Tyler Wood asked how she created her characters.

“My characters just sort of arrive,” she said. “I encounter them. I do not make them. I really enjoy getting to know them.”

Eli Anderson asked about the frequent imagery of birds in the book, including destructive flocks of paper birds created by a madwoman who is locked in a tower.

“I just thought they were cool,” she said. “It’s a fallacy that a writer intentionally knows what they mean. Sometimes you don’t know, and leave it up to the reader.”

She added that the idea of paper birds (birds that are created from bits of folded paper) interested her on several levels.

“The birds were menacing,” she said, “almost murderous.”

Paper seems so benign, she said, but it can cut, and things written on paper can tell the truth, or can tell lies.

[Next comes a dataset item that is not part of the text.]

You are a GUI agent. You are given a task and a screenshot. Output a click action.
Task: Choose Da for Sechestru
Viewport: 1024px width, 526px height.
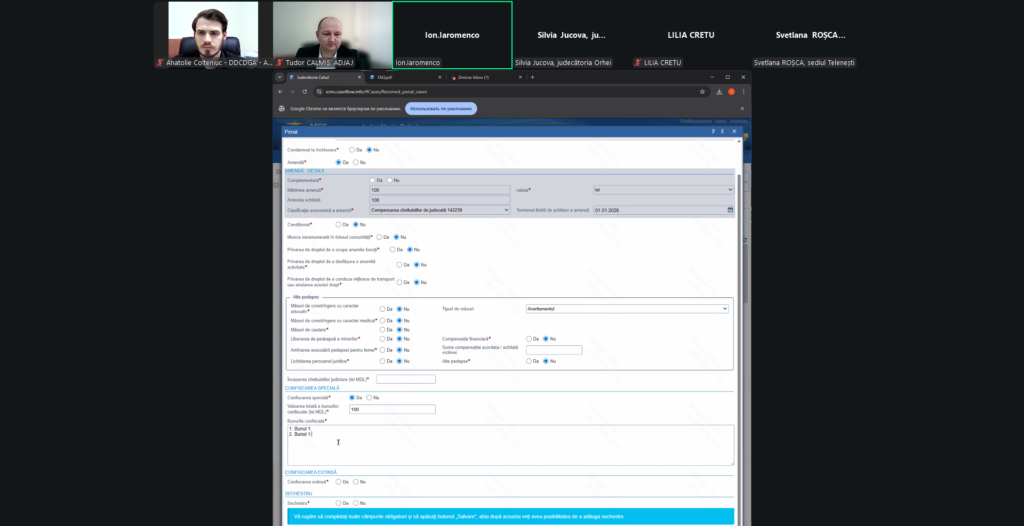tap(338, 503)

She talked about the power of stories, and how true facts can be used to spin a story that isn’t true at all.

“Stories can divide us,” she said, noting that fascism is built upon such stories. In her novel, stories, and the truth, have many layers that eventually are unfolded as the story reaches its conclusion.

Students also asked about how to create a good storyline.

Barnhill said a story must keep the writer engaged.

“If you are bored with what you are writing, that’s not good,” she said.

“Writers are really selfish. We write to entertain ourselves, everyday. Our primary audience is ourselves.”

Barnhill told the students she got her start in writing, after a bumpy start as a teacher in the Minneapolis school system, at a time when layoffs and teacher transfers were a fact of life. Eventually she got a job writing high-interest, non-fiction books aimed at young readers.

“That was very good training for my first novel.”

“The Girl Who Drank the Moon” is her fourth novel for young readers. She also writes novellas, poetry, short stories, and non-fiction. She has received writing fellowships from the Jerome Foundation and the Minnesota State Arts Board, and was a 2015 McKnight Writing Fellow in Children’s Literature.

The Newbery Medal was named for eighteenth-century British bookseller John Newbery. It is awarded annually by the Association for Library Service to Children, a division of the American Library Association, to the author of the most distinguished contribution to American literature for children.